Выбрать главу

Молодежь, похоже, не желала штиля и ясности, бросилась в поиски, без инструкций и методпособий. Каждый мог теперь, не оглядываясь на вышестоящего, попытать счастья в поиске спасительного экономического рычага…

Молодым терять нечего, можно рискнуть. Остепененные лектора выжидали. Пока суть да дело завкафедрой сменил личную «Волгу» на новую модель, дальновидно полагая, что внедряемый хозрасчет может привести к упорядоченности распределения благ по труду, а не по прошлым заслугам в виде докторской диссертации, положения и выводы которой ныне разом обесценились и стали поразительной архаикой, вылезать с ними на люди было бы смешно. К даче на лесном озере он распорядился провести водопровод, огородил ее высоким забором, на случай ухода в отставку. На двадцати сотках земли, отхваченной от совхозных угодий, можно было заняться индивидуальной деятельностью, которая, согласно неофициальному мнению и подсчетам экономических умов, могла стать гораздо доходней профессорского оклада с почасовыми добавками. Профессор считать умел.

Доцент, несколько помоложе шефа, но из шустрых, умудрился подключиться к профессорскому водопроводу на озере и сделать нелегальный отвод для собственного сада с огородом, дачей и баней. Профессор лично отвинтил тройник нарушителя и вбил в его трубу еловую заглушку. Доцент, говорят, в чем мама родила выскочил из бани, схватил колун с сосновой плахи и бросился на многоуважаемого профессора.

Что было дальше, не стоит продолжать, к экономике и научному планированию это не относится, тем более, что областная газета в лице спецкорреспондента побывала на месте и опросила свидетелей и милицейский наряд, выезжавший утихомиривать научные страсти возле водонапорной трубы. Статья в газете называлась удивительно метко и едко: «Двойка по поведению», с чем и поздравили читатели корреспондента, а также доцента с профессором. Доцент оказался существом слабым и на лекциях больше не показывался. Профессор, крепкий орешек, служил как ни в чем не бывало, даже попросил себе больше часов, за счет заробевшего коллеги с синяком под глазом.
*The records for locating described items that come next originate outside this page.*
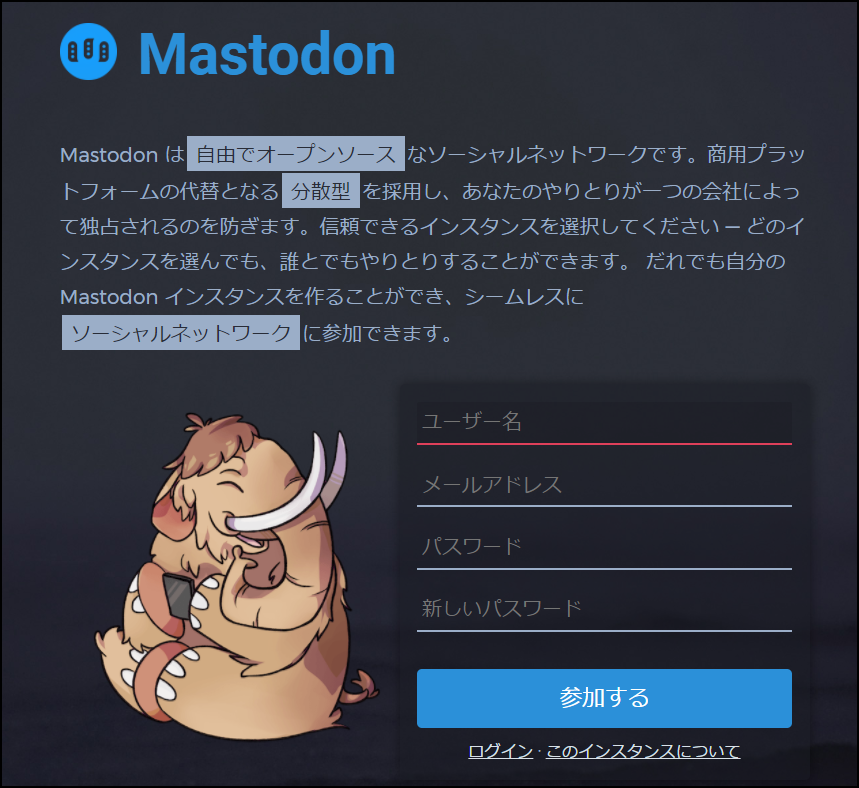The width and height of the screenshot is (859, 788).
Task: Focus the ユーザー名 input field
Action: pyautogui.click(x=604, y=422)
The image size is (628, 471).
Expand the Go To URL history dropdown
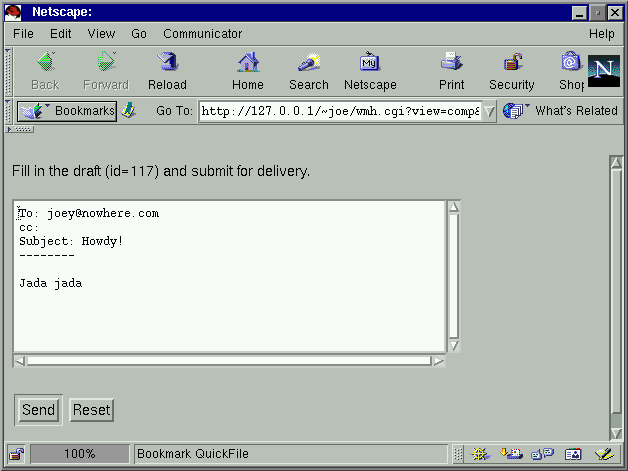pyautogui.click(x=489, y=111)
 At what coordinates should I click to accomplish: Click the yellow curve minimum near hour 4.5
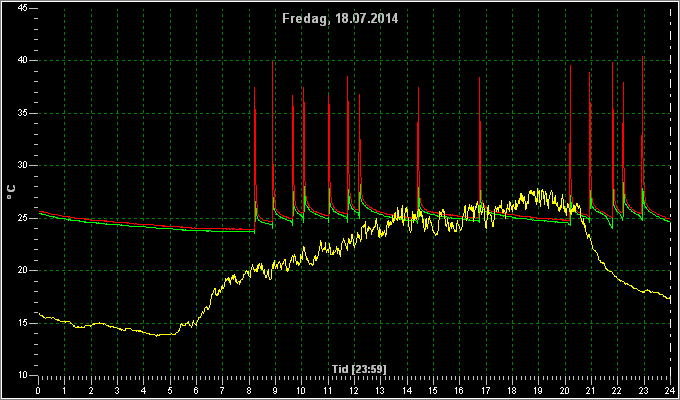coord(158,335)
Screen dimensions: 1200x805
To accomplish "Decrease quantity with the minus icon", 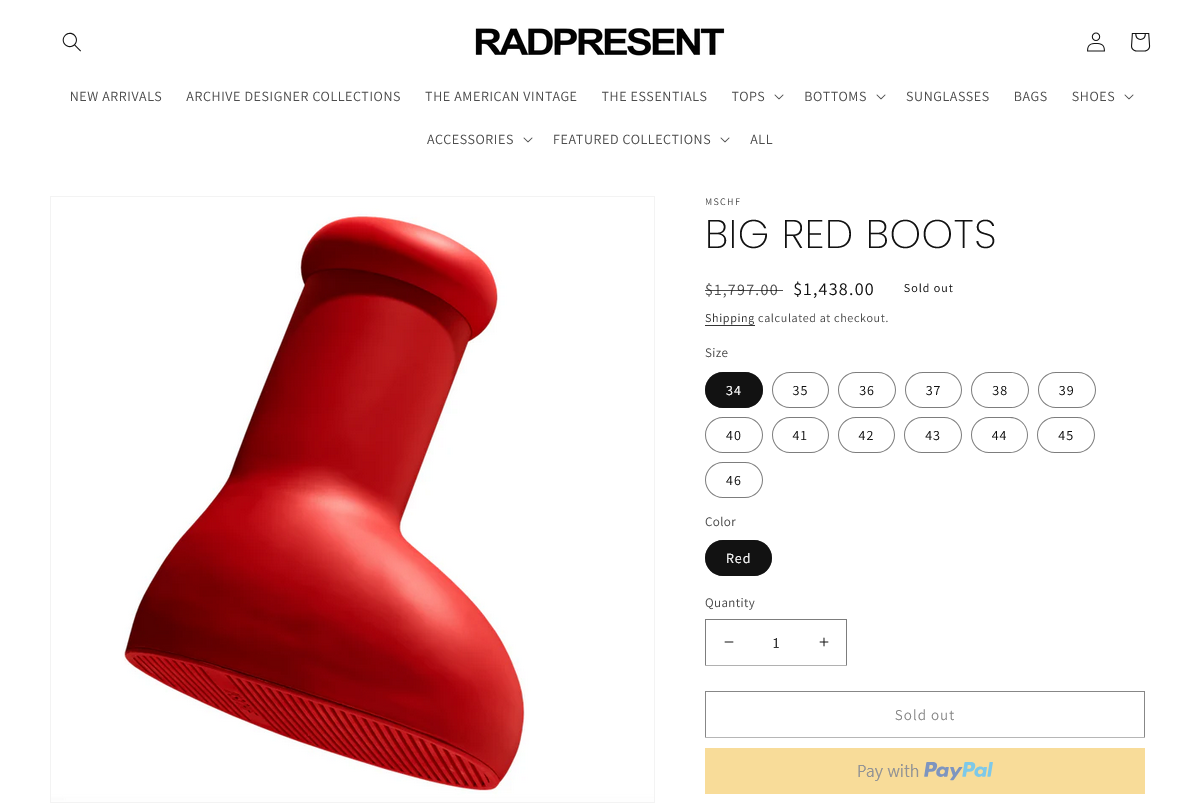I will (729, 642).
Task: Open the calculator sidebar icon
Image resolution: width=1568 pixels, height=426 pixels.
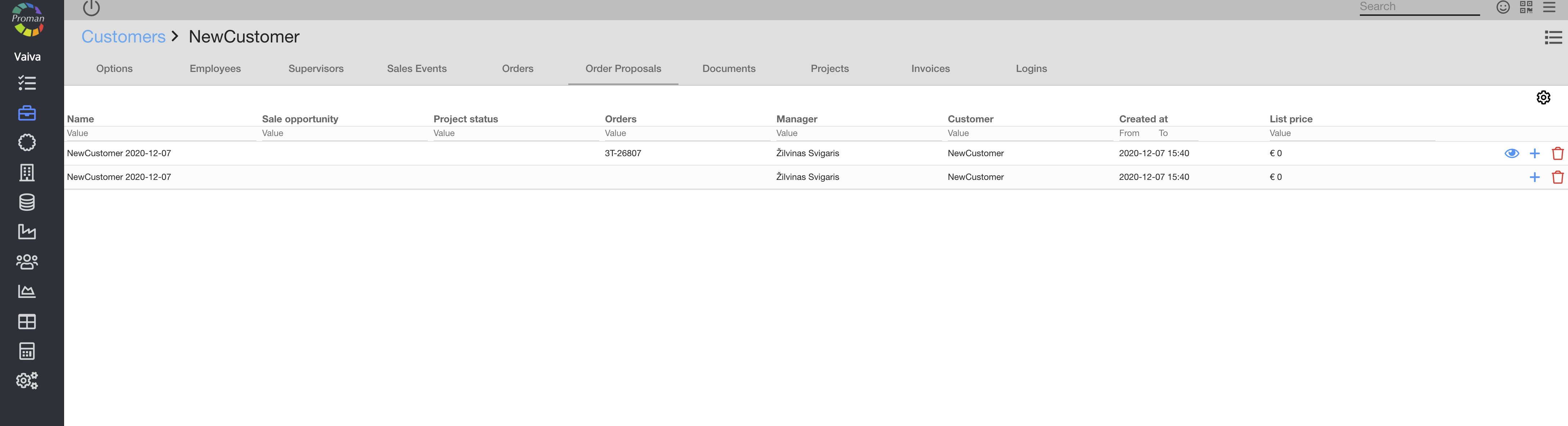Action: click(27, 351)
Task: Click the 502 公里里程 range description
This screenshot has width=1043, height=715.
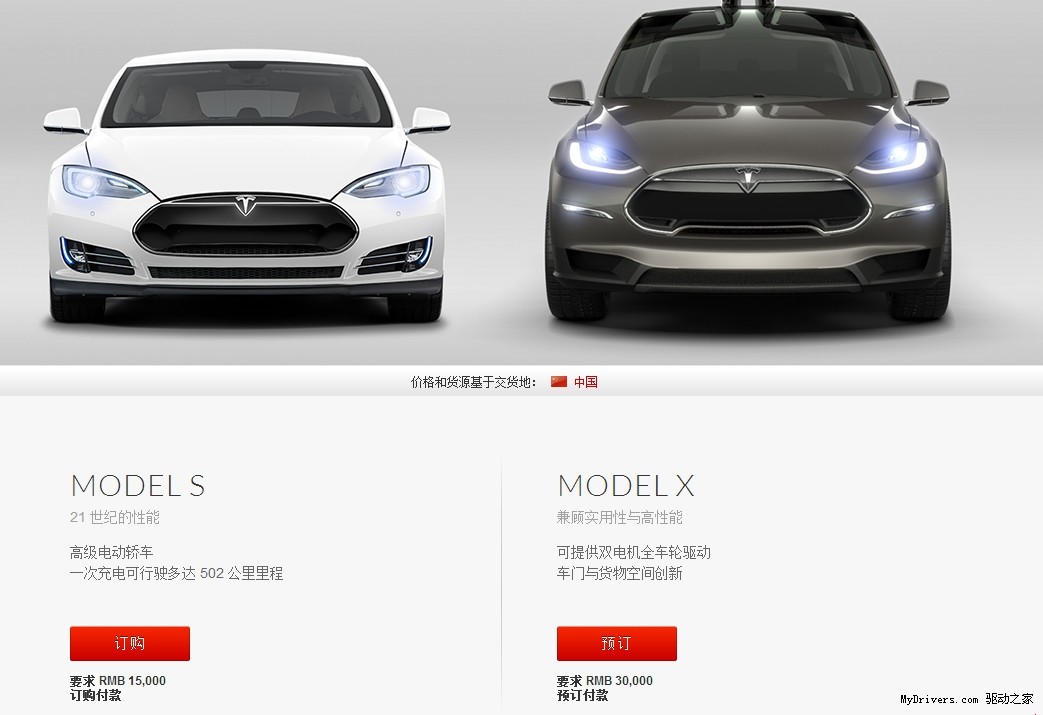Action: (241, 573)
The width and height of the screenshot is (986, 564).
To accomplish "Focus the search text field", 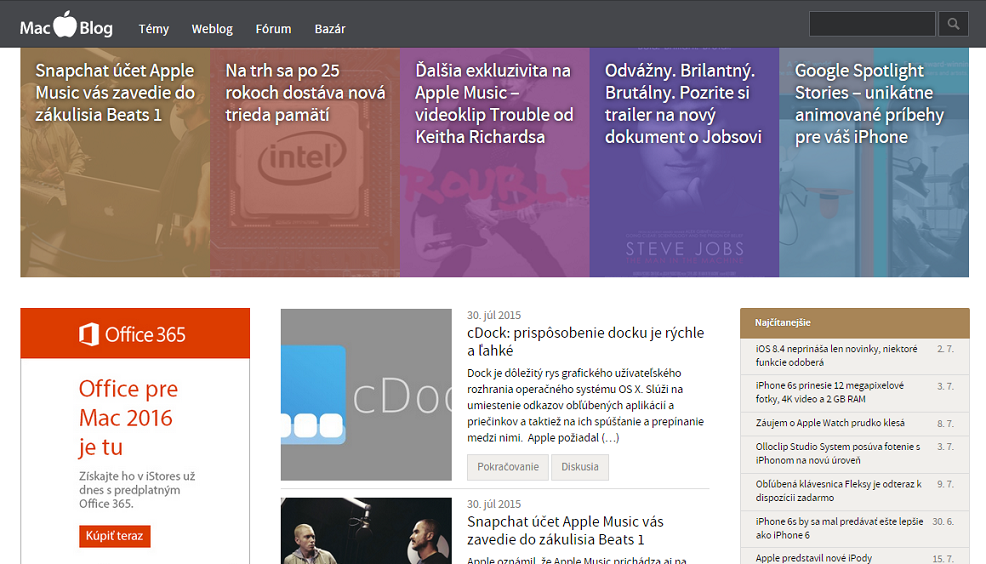I will 871,24.
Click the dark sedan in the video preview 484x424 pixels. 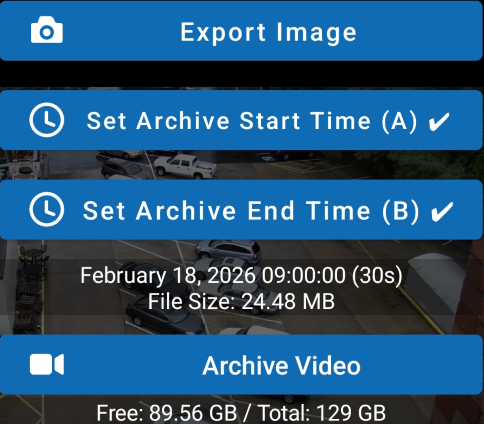coord(165,314)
Галкин тихонько переместился было на вакантное место доцента и взял его тему, спасительный рецепт для страдающей экономики: доцент считал корнем зла и причиной всех бед в производстве — излишние рабочие места. В этом духе занимался упорными подсчетами. Выходило, что необузданное строительство новых и новых предприятий, без учета ресурсов рабочей силы и демографии, вело к разорению бюджета. Пустые рабочие места хотя и пустовали, но требовали ежедневных денежных вливаний, как впрочем и все омертвленные фонды в виде станков и помещений. Стоило, по мнению доцента и теперь уже Галкина, избавиться от этих дармоедских пустых мест, и экономика вздохнет с облегчением. За примерами далеко ходить не надо: в Японии, США — наших главных конкурентах, безработица, то есть дефицит рабочих мест, и успехи налицо в сфере производства. Чего скрывать…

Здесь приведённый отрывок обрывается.